When George Bogle Sr. established Evangel Church in 1968, the "constitution stated that governance of the Church would be vested in the Church's members, and that the Church's leadership would be charged with carrying out the will of the members," the May 26, 2022, Michigan Court of Appeals ruling said.
The senior Bogle, who died in 2021, for years hosted "Night Vision," a radio show in which listeners called in prayers. He also hosted "The Spirit of Detroit," a live religious broadcast that aired during the 1970s-80s on the former WGPR (Channel 62).
"My father was a very well-known minister in Detroit," Bogle said. "He stayed on as founding pastor until 2017, and retired when he was 80."
In 2018, the church board of elders named Sewell senior pastor.
"When Sewell was selected by the (church board of elders), it was not presented to the members," Bogle said. "At one time, this church had 700 members, 500 of whom would show up to services on any given Sunday. After Sewell became pastor, about half the membership left. He'd fired a bunch of people ... without notifying the members and acted like a dictator."
Bogle said the church was established to be member-driven.
"My father specifically set up this church so that the members had 100% say over church business," Bogle said. "He could've set it up so that he had complete control, but he clearly wanted this to be a member-driven church."
In 2011, prior to Sewell's arrival, the constitution was amended to change the church's power structure.
"Under the 2011 amendments, the church's governing board — now referred to as the board of elders — would select who was to serve as senior pastor of the church," the Michigan Court of Appeals ruling said. "In turn, the senior pastor would nominate members to the board of elders, and the sitting board of elders would then confirm or deny the nomination by majority vote."
Then in 2019, the church's constitution and bylaws were amended again, this time "explicitly stating that the church's members had no voting power; any vote of the membership would only be advisory," according to the court ruling.
In 2020, Bogle's group sued Sewell in Wayne Circuit Court, alleging that the board of elders had adopted the 2019 amendments without church members' consent. The lawsuit asked the court to rule that the church had been established on a "membership" rather than "directorship" basis as defined by the Michigan Nonprofit Corporation Act.

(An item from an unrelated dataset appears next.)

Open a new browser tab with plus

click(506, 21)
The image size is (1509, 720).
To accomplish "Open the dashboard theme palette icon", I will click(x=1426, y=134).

The filing argued that if the church had been established on a membership basis, it would render the 2019 bylaw amendments invalid.
Sewell's group contended that the church had changed into a directorship-based organization under the 2011 and 2019 amendments, and that the court should avoid getting involved in the matter because of the "ecclesiastical abstention doctrine." The doctrine was established by a 1976 U.S. Supreme Court ruling that prevents courts from adjudicating claims that a church didn't follow its own rules and internal policies.
But the Michigan Court of Appeals ruled that the ecclesiastical abstention doctrine didn't apply to the question of how Evangel Church had been set up. That question, the court ruled, was a corporate law question.
The ruling added: "Resolving the parties' dispute did not require the trial court to interpret any of the Church's religious doctrine or to pass judgment on what it believed to be the form of corporate governance most in line with the Church's discipline or values. It simply required the trial court to apply Michigan statutory law against the language of the (articles of incorporation)."
In January, the church members voted Sewell out as senior pastor, but in a recent court filing, Perkins argued that the vote was invalid because only certain members were allowed to participate.
"I just want my church back," Sewell said.
That's not going to happen, according to Bogle.
"The members fired him, but he refuses to go away," Bogle said.